- _Document extract_:
++++++

Iyalode Alaba Lawson is the first female President of the Nigerian Association of Chambers of Commerce, Industry, Mines and Agriculture (NACCIMA). In this interview with AMINA ALHASSAN, she speaks on how NACCIMA is augmenting government’s efforts to boost the Nigerian economy.

It has been one year since your emergence as President of NACCIMA. How has the journey been so far?

My journey in the last one year as the 19th National President but 1st first Female National President of NACCIMA has not been a completely easy one but it has been filled with interesting events, insightful lessons and many enlightening experiences so far, all thanks to Jehovah. I have also been blessed with the support of family, friends and colleagues within and outside the Chamber Movement. I am a woman with a vision; I set high goals and work towards achieving them irrespective of the challenges I may encounter. As a result of my unwavering belief in the power of unified efforts and the fact that a tree cannot make a forest; I continually carry along the leadership and members of NACCIMA in decision making. In the last one year, there has been renewed awareness of what NACCIMA is and the critical role it has to play in promoting the Private Sector. Hence my administration continues to advance the Association’s Vision which is “To be revered as the pillar of business that supports the growth and development of Private Enterprise and Private Initiative”.

How do you feel being the first female president and what, in your opinion, is the reason why a woman had not occupied this position before now?

++++++

- _Material supplied_:
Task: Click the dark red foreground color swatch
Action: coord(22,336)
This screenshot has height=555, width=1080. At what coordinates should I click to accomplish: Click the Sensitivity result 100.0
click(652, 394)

++++++

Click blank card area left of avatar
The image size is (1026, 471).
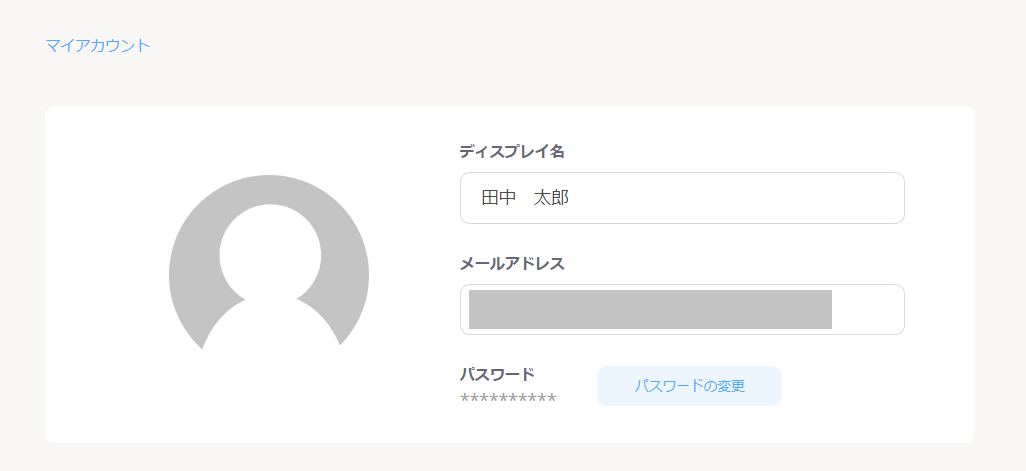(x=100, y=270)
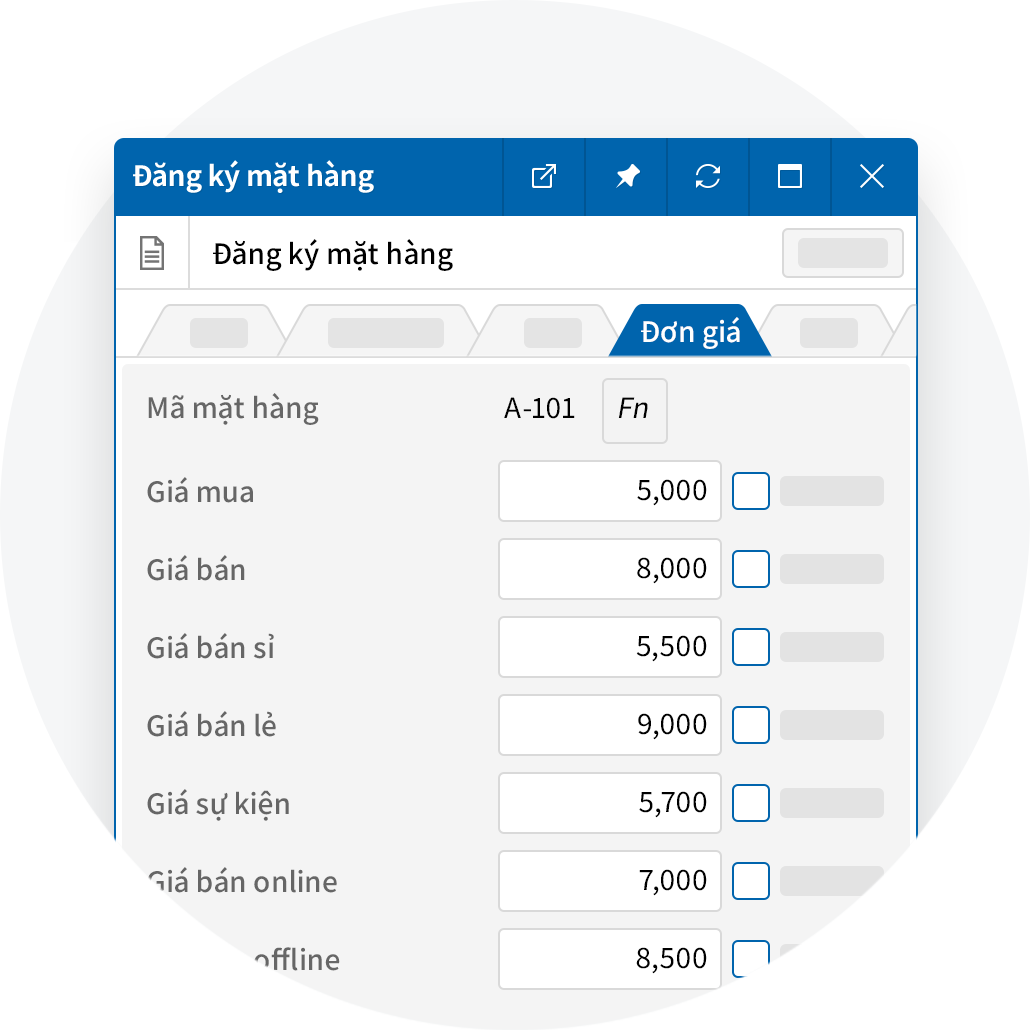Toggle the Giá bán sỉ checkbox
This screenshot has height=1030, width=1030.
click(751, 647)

++++++

- _Required tasks_:
A: In the NACCIMA interview, list the things Lawson says her first year as president has been filled with.
B: Decide whether each statement agrees with the NACCIMA interview. Answer yes or no, and quote the words from the interview that decide it.
(i) Lawson is the 19th National President of NACCIMA.
(ii) Lawson describes her first year as president as completely easy.
(iii) Lawson makes decisions without involving the leadership and members of NACCIMA.

- _Written answers_:
A:
- interesting events
- insightful lessons
- many enlightening experiences

B:
(i) Yes: "as the 19th National President but 1st first Female National President of NACCIMA"
(ii) No: "has not been a completely easy one"
(iii) No: "I continually carry along the leadership and members of NACCIMA in decision making"